TESTO DI RIFERIMENTO:

Donoso Cortes a proposito del liberalismo scriveva nel suo saggio il cattolicesimo, il liberalismo, il socialismo
"Di tutte le scuole la liberale è la più sterile, perché è la meno dotta e la più egoista. Come si vede, essa nulla sa della natura del bene e del male; appena ha notizia di Dio e non ha notizia alcuna dell'uomo. Impotente al bene, perché manca di qualsiasi affermazione dogmatica, e al male perché le fa paura ogni negazione intrepida e assoluta, è condannata senza saperlo a finire, a seconda della fortuna, nel porto cattolico o sugli scogli socialisti. Questa scuola non prevale se non quando la società infrollisce : il periodo della sua dominazione è quello transitorio e fugace in cui il mondo non sa se andare con Barabba o con Gesù e sta sospeso fra un'affermazione dogmatica e una negazione suprema. La società allora si lascia volentieri governare da una scuola che non dice mai né ‘affermo’ né ‘nego’, e che a tutto risponde ‘distinguo’. Ma codesto periodo angoscioso, per quanto duri è sempre breve: l'uomo è nato per l’azione, e la discussione perpetua contraddice alla natura umana, essendo, come è, nemica delle opere. Assillati i popoli da tutti i loro istinti, giunge un giorno in cui irrompono per le piazze e per le strade chiedendo risolutamente Barabba o Gesù, e facendo rotolare nella polvere le cattedre dei sofisti" .

silvio ha detto...

Proprio tu infatti, a suo tempo, avevi presentato la figura di Donoso Cortes, in una serie di articoli.

roberto ha detto...

Si Silvio Donoso e' una figura da riscoprire, con la bellezza della scuola controrivoluzionaria.I liberali, accettano solo la sovranità costituente di Dio (Dio come creatore} respingendo quella attuale (Dio come Provvidenza).Questo e' il deismo, infatti un Dio che non governa non è Dio e pertanto si affida solo alle forze dell’uomo,(considerato buono) in particolare ai filosofi, se il male non è nella ragione,ne'nel libero arbitrio esso non può che trovarsi nei vincoli sociali; pertanto la concezione del bene che ne deriva consiste nel non avere più alcun vincolo. Distruggere tutti i vincoli sociali tradizionali ,ecco la rivoluzione.

ESTRATTI DEI DATI:
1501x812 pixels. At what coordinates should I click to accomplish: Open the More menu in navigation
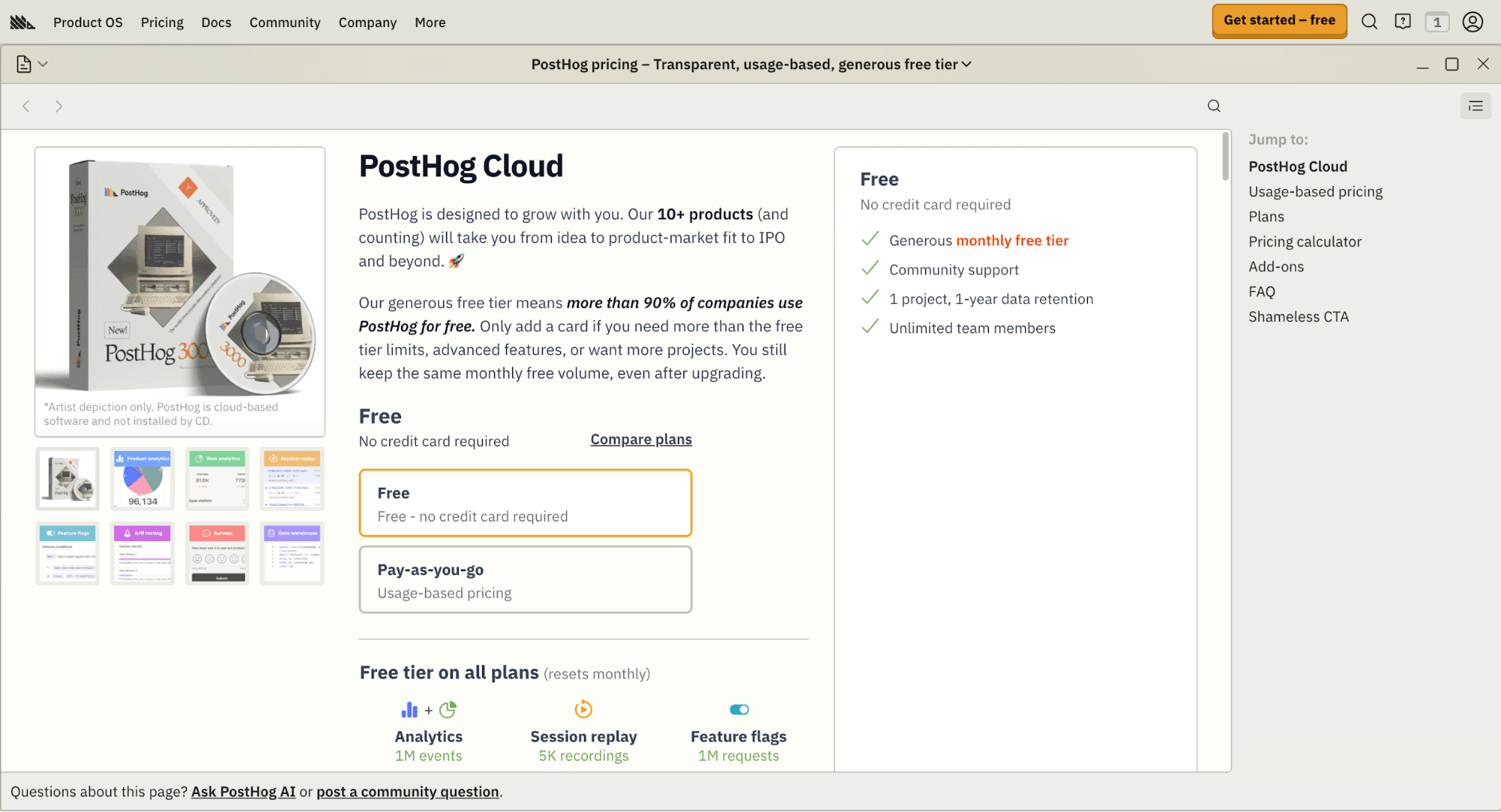pyautogui.click(x=430, y=23)
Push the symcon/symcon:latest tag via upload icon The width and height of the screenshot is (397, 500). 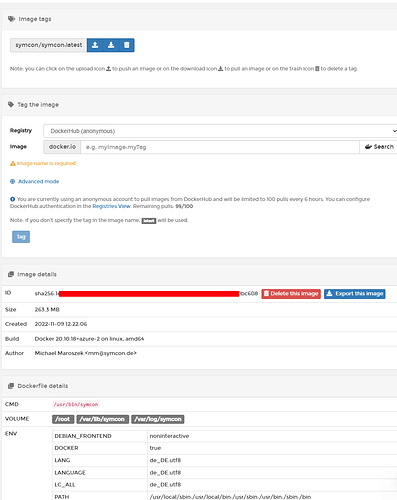click(95, 45)
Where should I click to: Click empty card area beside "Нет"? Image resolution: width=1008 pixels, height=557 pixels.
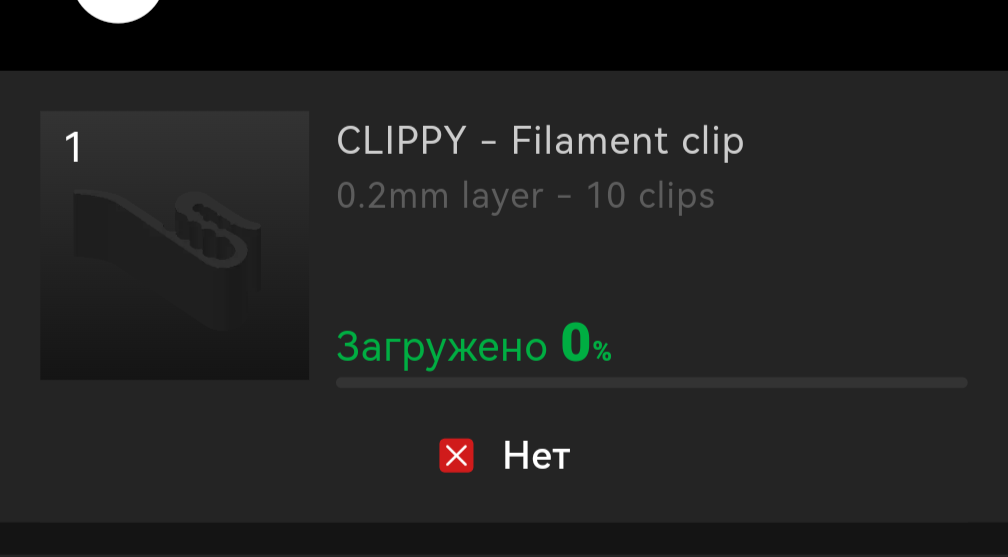click(x=771, y=455)
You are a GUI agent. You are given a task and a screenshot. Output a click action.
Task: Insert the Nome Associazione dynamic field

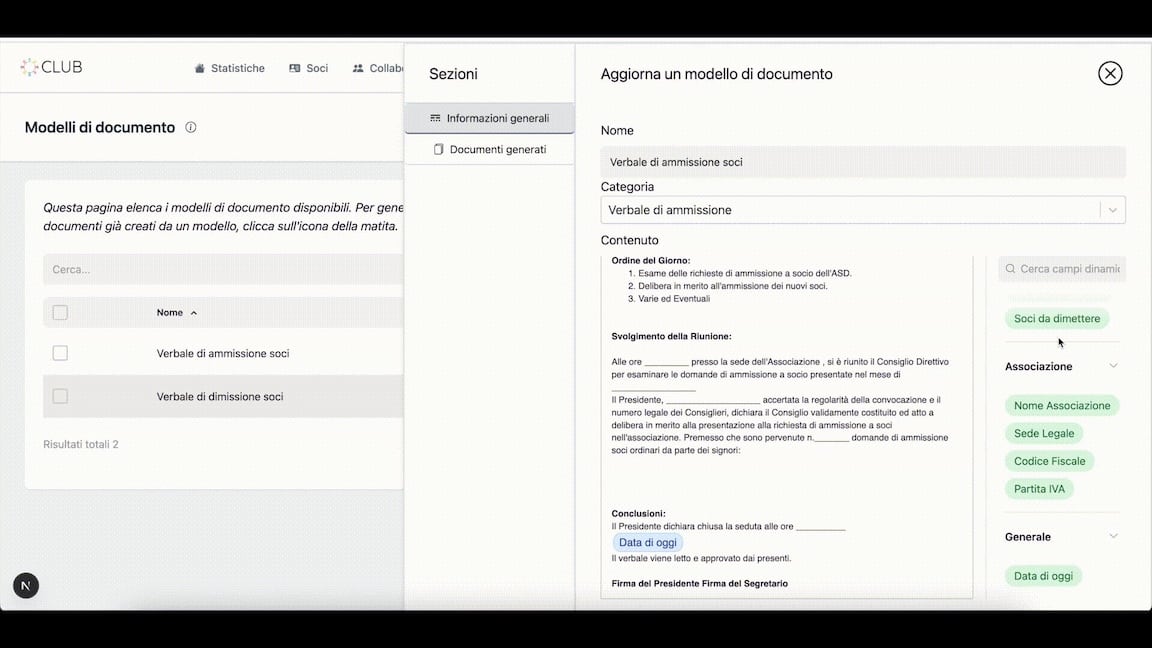pyautogui.click(x=1061, y=406)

OBIETTIVI:
1. Secondo il testo di riferimento, dove è condannata a finire la scuola liberale senza saperlo?
2. Trascriva dal testo di riferimento il passo che va da "Si Silvio Donoso" fino a "tradizionali ,ecco la rivoluzione." incluso.

RISULTATI PER COMPITO:
1. A seconda della fortuna, nel porto cattolico o sugli scogli socialisti.

2.
Si Silvio Donoso e' una figura da riscoprire, con la bellezza della scuola controrivoluzionaria.I liberali, accettano solo la sovranità costituente di Dio (Dio come creatore} respingendo quella attuale (Dio come Provvidenza).Questo e' il deismo, infatti un Dio che non governa non è Dio e pertanto si affida solo alle forze dell’uomo,(considerato buono) in particolare ai filosofi, se il male non è nella ragione,ne'nel libero arbitrio esso non può che trovarsi nei vincoli sociali; pertanto la concezione del bene che ne deriva consiste nel non avere più alcun vincolo. Distruggere tutti i vincoli sociali tradizionali ,ecco la rivoluzione.